* What is needed
Copy the records out again in full, keeping them identical.

* Material shown
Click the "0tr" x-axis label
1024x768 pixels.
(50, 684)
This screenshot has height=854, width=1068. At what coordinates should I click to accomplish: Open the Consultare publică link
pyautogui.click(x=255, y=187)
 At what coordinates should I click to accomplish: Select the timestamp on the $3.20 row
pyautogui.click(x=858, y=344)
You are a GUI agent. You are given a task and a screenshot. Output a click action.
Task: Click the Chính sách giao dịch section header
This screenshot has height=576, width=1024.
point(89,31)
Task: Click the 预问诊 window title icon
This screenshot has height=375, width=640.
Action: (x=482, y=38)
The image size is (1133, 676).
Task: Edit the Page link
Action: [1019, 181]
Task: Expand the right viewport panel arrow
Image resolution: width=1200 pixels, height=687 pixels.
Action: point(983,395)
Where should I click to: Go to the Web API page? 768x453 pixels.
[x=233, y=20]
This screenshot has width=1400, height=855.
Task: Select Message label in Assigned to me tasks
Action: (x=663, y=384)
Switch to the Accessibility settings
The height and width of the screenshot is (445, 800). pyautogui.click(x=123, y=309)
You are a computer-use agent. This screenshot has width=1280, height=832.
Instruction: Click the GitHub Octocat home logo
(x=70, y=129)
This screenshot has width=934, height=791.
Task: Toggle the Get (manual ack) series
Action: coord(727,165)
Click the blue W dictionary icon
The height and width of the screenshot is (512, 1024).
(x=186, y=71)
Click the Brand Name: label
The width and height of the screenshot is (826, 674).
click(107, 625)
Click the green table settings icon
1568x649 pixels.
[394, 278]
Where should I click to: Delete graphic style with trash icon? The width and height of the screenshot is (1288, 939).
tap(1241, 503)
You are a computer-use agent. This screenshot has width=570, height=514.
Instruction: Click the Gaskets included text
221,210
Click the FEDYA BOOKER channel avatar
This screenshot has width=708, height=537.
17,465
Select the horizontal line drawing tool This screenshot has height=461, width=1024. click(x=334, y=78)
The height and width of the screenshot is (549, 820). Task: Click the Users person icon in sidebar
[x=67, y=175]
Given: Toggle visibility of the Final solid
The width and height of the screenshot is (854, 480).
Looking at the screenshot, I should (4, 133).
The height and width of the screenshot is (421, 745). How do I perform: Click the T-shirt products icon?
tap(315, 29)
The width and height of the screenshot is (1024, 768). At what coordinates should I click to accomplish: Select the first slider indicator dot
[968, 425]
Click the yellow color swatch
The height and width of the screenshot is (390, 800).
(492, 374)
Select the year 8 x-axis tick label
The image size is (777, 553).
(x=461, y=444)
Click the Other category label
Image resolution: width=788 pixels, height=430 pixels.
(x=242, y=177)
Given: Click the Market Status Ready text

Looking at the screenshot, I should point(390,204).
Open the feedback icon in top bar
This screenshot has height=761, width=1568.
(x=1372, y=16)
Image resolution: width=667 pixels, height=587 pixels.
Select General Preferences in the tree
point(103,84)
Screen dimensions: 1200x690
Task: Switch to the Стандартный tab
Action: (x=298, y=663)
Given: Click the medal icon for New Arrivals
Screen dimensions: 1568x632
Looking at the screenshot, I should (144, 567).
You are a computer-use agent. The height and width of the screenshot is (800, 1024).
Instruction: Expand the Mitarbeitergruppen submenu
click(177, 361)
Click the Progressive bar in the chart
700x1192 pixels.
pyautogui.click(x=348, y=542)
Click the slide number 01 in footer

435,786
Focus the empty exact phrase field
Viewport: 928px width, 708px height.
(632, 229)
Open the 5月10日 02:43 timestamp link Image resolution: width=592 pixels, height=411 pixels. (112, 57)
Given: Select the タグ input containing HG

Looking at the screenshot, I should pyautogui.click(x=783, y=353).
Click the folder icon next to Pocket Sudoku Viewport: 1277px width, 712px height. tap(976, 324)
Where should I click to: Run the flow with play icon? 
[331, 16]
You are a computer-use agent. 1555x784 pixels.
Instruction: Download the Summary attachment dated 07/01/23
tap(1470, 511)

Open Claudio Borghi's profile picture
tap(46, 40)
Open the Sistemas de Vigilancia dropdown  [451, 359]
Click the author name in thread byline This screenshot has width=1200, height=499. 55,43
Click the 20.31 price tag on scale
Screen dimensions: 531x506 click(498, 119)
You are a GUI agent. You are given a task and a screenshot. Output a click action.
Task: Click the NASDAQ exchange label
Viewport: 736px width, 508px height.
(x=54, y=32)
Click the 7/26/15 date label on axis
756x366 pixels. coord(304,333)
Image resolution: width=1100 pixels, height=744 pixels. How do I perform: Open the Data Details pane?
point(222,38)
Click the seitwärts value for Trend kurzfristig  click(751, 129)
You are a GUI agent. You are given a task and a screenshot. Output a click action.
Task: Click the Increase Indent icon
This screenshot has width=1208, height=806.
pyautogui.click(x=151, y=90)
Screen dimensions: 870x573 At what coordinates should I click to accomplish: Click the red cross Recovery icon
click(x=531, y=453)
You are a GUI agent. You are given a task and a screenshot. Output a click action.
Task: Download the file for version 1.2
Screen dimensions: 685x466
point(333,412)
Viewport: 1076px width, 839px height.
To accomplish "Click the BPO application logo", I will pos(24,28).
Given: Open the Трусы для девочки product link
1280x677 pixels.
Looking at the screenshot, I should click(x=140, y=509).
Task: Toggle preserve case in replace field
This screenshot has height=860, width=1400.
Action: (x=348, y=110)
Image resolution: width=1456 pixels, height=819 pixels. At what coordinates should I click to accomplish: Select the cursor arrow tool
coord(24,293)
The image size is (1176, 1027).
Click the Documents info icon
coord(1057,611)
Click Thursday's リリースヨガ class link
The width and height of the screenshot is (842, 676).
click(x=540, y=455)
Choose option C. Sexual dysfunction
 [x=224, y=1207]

* Exercise answer
Click the "0tr" x-axis label
1024x768 pixels.
(50, 684)
This screenshot has height=854, width=1068. At what coordinates should I click to accomplish: Open the Consultare publică link
pyautogui.click(x=255, y=187)
 At what coordinates should I click to accomplish: Select the timestamp on the $3.20 row
pyautogui.click(x=858, y=344)
You are a GUI agent. You are given a task and a screenshot. Output a click action.
Task: Click the Chính sách giao dịch section header
This screenshot has height=576, width=1024.
point(89,31)
Task: Click the 预问诊 window title icon
This screenshot has height=375, width=640.
Action: (x=482, y=38)
The image size is (1133, 676).
Task: Edit the Page link
Action: [1019, 181]
Task: Expand the right viewport panel arrow
Image resolution: width=1200 pixels, height=687 pixels.
Action: point(983,395)
Where should I click to: Go to the Web API page? 768x453 pixels.
[x=233, y=20]
This screenshot has width=1400, height=855.
Task: Select Message label in Assigned to me tasks
Action: (x=663, y=384)
Switch to the Accessibility settings
The height and width of the screenshot is (445, 800). pyautogui.click(x=123, y=309)
You are a computer-use agent. This screenshot has width=1280, height=832.
Instruction: Click the GitHub Octocat home logo
(x=70, y=129)
This screenshot has width=934, height=791.
Task: Toggle the Get (manual ack) series
Action: coord(727,165)
Click the blue W dictionary icon
The height and width of the screenshot is (512, 1024).
(x=186, y=71)
Click the Brand Name: label
The width and height of the screenshot is (826, 674).
click(107, 625)
Click the green table settings icon
1568x649 pixels.
[394, 278]
Where should I click to: Delete graphic style with trash icon? The width and height of the screenshot is (1288, 939).
tap(1241, 503)
You are a computer-use agent. This screenshot has width=570, height=514.
Instruction: Click the Gaskets included text
221,210
Click the FEDYA BOOKER channel avatar
This screenshot has width=708, height=537.
17,465
Select the horizontal line drawing tool This screenshot has height=461, width=1024. click(x=334, y=78)
The height and width of the screenshot is (549, 820). Task: Click the Users person icon in sidebar
[x=67, y=175]
Given: Toggle visibility of the Final solid
The width and height of the screenshot is (854, 480).
Looking at the screenshot, I should (4, 133).
The height and width of the screenshot is (421, 745). How do I perform: Click the T-shirt products icon?
tap(315, 29)
The width and height of the screenshot is (1024, 768). At what coordinates should I click to accomplish: Select the first slider indicator dot
[968, 425]
Click the yellow color swatch
The height and width of the screenshot is (390, 800).
(492, 374)
Select the year 8 x-axis tick label
The image size is (777, 553).
(x=461, y=444)
Click the Other category label
Image resolution: width=788 pixels, height=430 pixels.
(x=242, y=177)
Given: Click the Market Status Ready text

Looking at the screenshot, I should point(390,204).
Open the feedback icon in top bar
This screenshot has height=761, width=1568.
(x=1372, y=16)
Image resolution: width=667 pixels, height=587 pixels.
Select General Preferences in the tree
point(103,84)
Screen dimensions: 1200x690
Task: Switch to the Стандартный tab
Action: (x=298, y=663)
Given: Click the medal icon for New Arrivals
Screen dimensions: 1568x632
Looking at the screenshot, I should (144, 567).
You are a computer-use agent. The height and width of the screenshot is (800, 1024).
Instruction: Expand the Mitarbeitergruppen submenu
click(177, 361)
Click the Progressive bar in the chart
700x1192 pixels.
pyautogui.click(x=348, y=542)
Click the slide number 01 in footer

435,786
Focus the empty exact phrase field
Viewport: 928px width, 708px height.
(632, 229)
Open the 5月10日 02:43 timestamp link Image resolution: width=592 pixels, height=411 pixels. (112, 57)
Given: Select the タグ input containing HG

Looking at the screenshot, I should pyautogui.click(x=783, y=353).
Click the folder icon next to Pocket Sudoku Viewport: 1277px width, 712px height. tap(976, 324)
Where should I click to: Run the flow with play icon? 
[331, 16]
You are a computer-use agent. 1555x784 pixels.
Instruction: Download the Summary attachment dated 07/01/23
tap(1470, 511)

Open Claudio Borghi's profile picture
tap(46, 40)
Open the Sistemas de Vigilancia dropdown  [451, 359]
Click the author name in thread byline This screenshot has width=1200, height=499. 55,43
Click the 20.31 price tag on scale
Screen dimensions: 531x506 click(498, 119)
You are a GUI agent. You are given a task and a screenshot. Output a click action.
Task: Click the NASDAQ exchange label
Viewport: 736px width, 508px height.
(x=54, y=32)
Click the 7/26/15 date label on axis
756x366 pixels. coord(304,333)
Image resolution: width=1100 pixels, height=744 pixels. How do I perform: Open the Data Details pane?
point(222,38)
Click the seitwärts value for Trend kurzfristig  click(751, 129)
You are a GUI agent. You are given a task and a screenshot. Output a click action.
Task: Click the Increase Indent icon
This screenshot has width=1208, height=806.
pyautogui.click(x=151, y=90)
Screen dimensions: 870x573 At what coordinates should I click to accomplish: Click the red cross Recovery icon
click(x=531, y=453)
You are a GUI agent. You are given a task and a screenshot. Output a click action.
Task: Download the file for version 1.2
Screen dimensions: 685x466
point(333,412)
Viewport: 1076px width, 839px height.
To accomplish "Click the BPO application logo", I will pos(24,28).
Given: Open the Трусы для девочки product link
1280x677 pixels.
Looking at the screenshot, I should click(x=140, y=509).
Task: Toggle preserve case in replace field
This screenshot has height=860, width=1400.
Action: (x=348, y=110)
Image resolution: width=1456 pixels, height=819 pixels. At what coordinates should I click to accomplish: Select the cursor arrow tool
coord(24,293)
The image size is (1176, 1027).
Click the Documents info icon
coord(1057,611)
Click Thursday's リリースヨガ class link
The width and height of the screenshot is (842, 676).
click(x=540, y=455)
Choose option C. Sexual dysfunction
 [x=224, y=1207]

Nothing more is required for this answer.